EXERCISE TASK: Please edit the records below, replacing "Restart the simulator" with "Relaunch the simulator" and leaving everything else unchanged.

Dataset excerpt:
^^^^

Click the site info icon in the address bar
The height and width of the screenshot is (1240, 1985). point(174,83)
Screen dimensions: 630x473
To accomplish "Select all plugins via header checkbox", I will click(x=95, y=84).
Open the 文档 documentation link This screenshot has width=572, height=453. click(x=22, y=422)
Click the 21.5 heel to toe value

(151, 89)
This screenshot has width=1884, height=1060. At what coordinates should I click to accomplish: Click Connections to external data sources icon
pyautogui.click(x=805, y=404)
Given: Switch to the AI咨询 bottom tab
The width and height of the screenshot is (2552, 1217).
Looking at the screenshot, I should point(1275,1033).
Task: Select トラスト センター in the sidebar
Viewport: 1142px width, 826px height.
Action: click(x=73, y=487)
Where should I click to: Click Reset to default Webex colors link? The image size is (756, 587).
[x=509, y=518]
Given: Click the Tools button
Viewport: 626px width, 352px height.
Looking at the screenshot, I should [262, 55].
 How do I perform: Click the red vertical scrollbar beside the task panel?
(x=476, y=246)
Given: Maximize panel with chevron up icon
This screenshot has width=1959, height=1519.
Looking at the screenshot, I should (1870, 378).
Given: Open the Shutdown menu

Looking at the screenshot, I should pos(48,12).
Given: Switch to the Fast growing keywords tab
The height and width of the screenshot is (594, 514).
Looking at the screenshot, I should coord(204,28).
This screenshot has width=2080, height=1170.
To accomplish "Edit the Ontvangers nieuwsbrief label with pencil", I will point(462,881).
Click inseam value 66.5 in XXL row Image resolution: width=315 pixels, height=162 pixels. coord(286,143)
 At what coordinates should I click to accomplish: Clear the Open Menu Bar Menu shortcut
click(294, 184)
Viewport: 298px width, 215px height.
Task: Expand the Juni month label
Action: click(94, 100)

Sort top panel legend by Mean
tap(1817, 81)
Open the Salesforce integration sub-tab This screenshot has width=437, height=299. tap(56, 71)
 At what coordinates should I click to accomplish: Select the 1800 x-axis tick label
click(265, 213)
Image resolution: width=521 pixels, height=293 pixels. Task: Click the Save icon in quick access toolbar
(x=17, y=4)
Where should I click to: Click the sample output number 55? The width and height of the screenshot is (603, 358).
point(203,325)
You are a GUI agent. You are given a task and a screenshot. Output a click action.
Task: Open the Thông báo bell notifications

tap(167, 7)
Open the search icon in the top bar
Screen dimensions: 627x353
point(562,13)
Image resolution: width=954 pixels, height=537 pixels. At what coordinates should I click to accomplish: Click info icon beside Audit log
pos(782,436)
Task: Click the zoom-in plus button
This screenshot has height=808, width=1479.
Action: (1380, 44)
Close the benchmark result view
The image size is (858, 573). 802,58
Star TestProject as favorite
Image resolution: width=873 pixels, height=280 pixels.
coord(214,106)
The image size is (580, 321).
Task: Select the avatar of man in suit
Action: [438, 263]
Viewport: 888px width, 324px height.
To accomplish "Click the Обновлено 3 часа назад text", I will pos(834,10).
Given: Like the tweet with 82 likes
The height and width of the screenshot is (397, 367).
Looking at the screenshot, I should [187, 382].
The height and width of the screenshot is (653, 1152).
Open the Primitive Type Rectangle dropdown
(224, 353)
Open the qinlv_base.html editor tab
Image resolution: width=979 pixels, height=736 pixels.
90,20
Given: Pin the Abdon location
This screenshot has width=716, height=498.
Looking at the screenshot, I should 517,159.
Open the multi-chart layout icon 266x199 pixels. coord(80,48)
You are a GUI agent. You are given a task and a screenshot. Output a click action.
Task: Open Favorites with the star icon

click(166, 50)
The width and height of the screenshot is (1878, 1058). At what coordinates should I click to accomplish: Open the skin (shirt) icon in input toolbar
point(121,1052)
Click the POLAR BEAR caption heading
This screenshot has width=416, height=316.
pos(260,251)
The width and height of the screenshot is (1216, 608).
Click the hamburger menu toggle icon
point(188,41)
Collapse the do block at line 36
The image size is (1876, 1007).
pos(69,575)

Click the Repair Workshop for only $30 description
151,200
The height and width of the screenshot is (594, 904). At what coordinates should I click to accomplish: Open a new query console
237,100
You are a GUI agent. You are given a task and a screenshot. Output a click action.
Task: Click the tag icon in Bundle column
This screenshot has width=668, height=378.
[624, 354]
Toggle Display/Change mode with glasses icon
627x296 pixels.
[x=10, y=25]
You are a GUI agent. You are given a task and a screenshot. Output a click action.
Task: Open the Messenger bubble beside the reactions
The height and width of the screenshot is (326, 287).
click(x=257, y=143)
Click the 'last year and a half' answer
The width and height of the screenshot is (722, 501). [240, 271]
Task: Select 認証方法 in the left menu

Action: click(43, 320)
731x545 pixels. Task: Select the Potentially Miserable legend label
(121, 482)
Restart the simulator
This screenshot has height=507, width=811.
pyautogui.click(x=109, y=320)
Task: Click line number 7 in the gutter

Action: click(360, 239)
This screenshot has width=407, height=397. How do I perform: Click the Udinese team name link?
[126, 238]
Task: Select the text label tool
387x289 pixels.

^^^^

TASK ANSWER:
Click the site info icon in the address bar
The height and width of the screenshot is (1240, 1985). point(174,83)
Screen dimensions: 630x473
To accomplish "Select all plugins via header checkbox", I will click(x=95, y=84).
Open the 文档 documentation link This screenshot has width=572, height=453. click(x=22, y=422)
Click the 21.5 heel to toe value

(151, 89)
This screenshot has width=1884, height=1060. At what coordinates should I click to accomplish: Click Connections to external data sources icon
pyautogui.click(x=805, y=404)
Given: Switch to the AI咨询 bottom tab
The width and height of the screenshot is (2552, 1217).
Looking at the screenshot, I should point(1275,1033).
Task: Select トラスト センター in the sidebar
Viewport: 1142px width, 826px height.
Action: click(x=73, y=487)
Where should I click to: Click Reset to default Webex colors link? The image size is (756, 587).
[x=509, y=518]
Given: Click the Tools button
Viewport: 626px width, 352px height.
Looking at the screenshot, I should [262, 55].
 How do I perform: Click the red vertical scrollbar beside the task panel?
(x=476, y=246)
Given: Maximize panel with chevron up icon
This screenshot has width=1959, height=1519.
Looking at the screenshot, I should (1870, 378).
Given: Open the Shutdown menu

Looking at the screenshot, I should pos(48,12).
Given: Switch to the Fast growing keywords tab
The height and width of the screenshot is (594, 514).
Looking at the screenshot, I should coord(204,28).
This screenshot has width=2080, height=1170.
To accomplish "Edit the Ontvangers nieuwsbrief label with pencil", I will point(462,881).
Click inseam value 66.5 in XXL row Image resolution: width=315 pixels, height=162 pixels. coord(286,143)
 At what coordinates should I click to accomplish: Clear the Open Menu Bar Menu shortcut
click(294, 184)
Viewport: 298px width, 215px height.
Task: Expand the Juni month label
Action: click(94, 100)

Sort top panel legend by Mean
tap(1817, 81)
Open the Salesforce integration sub-tab This screenshot has width=437, height=299. tap(56, 71)
 At what coordinates should I click to accomplish: Select the 1800 x-axis tick label
click(265, 213)
Image resolution: width=521 pixels, height=293 pixels. Task: Click the Save icon in quick access toolbar
(x=17, y=4)
Where should I click to: Click the sample output number 55? The width and height of the screenshot is (603, 358).
point(203,325)
You are a GUI agent. You are given a task and a screenshot. Output a click action.
Task: Open the Thông báo bell notifications

tap(167, 7)
Open the search icon in the top bar
Screen dimensions: 627x353
point(562,13)
Image resolution: width=954 pixels, height=537 pixels. At what coordinates should I click to accomplish: Click info icon beside Audit log
pos(782,436)
Task: Click the zoom-in plus button
This screenshot has height=808, width=1479.
Action: (1380, 44)
Close the benchmark result view
The image size is (858, 573). 802,58
Star TestProject as favorite
Image resolution: width=873 pixels, height=280 pixels.
coord(214,106)
The image size is (580, 321).
Task: Select the avatar of man in suit
Action: [438, 263]
Viewport: 888px width, 324px height.
To accomplish "Click the Обновлено 3 часа назад text", I will pos(834,10).
Given: Like the tweet with 82 likes
The height and width of the screenshot is (397, 367).
Looking at the screenshot, I should [187, 382].
The height and width of the screenshot is (653, 1152).
Open the Primitive Type Rectangle dropdown
(224, 353)
Open the qinlv_base.html editor tab
Image resolution: width=979 pixels, height=736 pixels.
90,20
Given: Pin the Abdon location
This screenshot has width=716, height=498.
Looking at the screenshot, I should 517,159.
Open the multi-chart layout icon 266x199 pixels. coord(80,48)
You are a GUI agent. You are given a task and a screenshot. Output a click action.
Task: Open Favorites with the star icon

click(166, 50)
The width and height of the screenshot is (1878, 1058). At what coordinates should I click to accomplish: Open the skin (shirt) icon in input toolbar
point(121,1052)
Click the POLAR BEAR caption heading
This screenshot has width=416, height=316.
pos(260,251)
The width and height of the screenshot is (1216, 608).
Click the hamburger menu toggle icon
point(188,41)
Collapse the do block at line 36
The image size is (1876, 1007).
pos(69,575)

Click the Repair Workshop for only $30 description
151,200
The height and width of the screenshot is (594, 904). At what coordinates should I click to accomplish: Open a new query console
237,100
You are a GUI agent. You are given a task and a screenshot. Output a click action.
Task: Click the tag icon in Bundle column
This screenshot has width=668, height=378.
[624, 354]
Toggle Display/Change mode with glasses icon
627x296 pixels.
[x=10, y=25]
You are a GUI agent. You are given a task and a screenshot. Output a click action.
Task: Open the Messenger bubble beside the reactions
The height and width of the screenshot is (326, 287).
click(x=257, y=143)
Click the 'last year and a half' answer
The width and height of the screenshot is (722, 501). [240, 271]
Task: Select 認証方法 in the left menu

Action: click(43, 320)
731x545 pixels. Task: Select the Potentially Miserable legend label
(121, 482)
Relaunch the simulator
This screenshot has height=507, width=811.
pyautogui.click(x=109, y=320)
Task: Click line number 7 in the gutter

Action: click(360, 239)
This screenshot has width=407, height=397. How do I perform: Click the Udinese team name link?
[126, 238]
Task: Select the text label tool
387x289 pixels.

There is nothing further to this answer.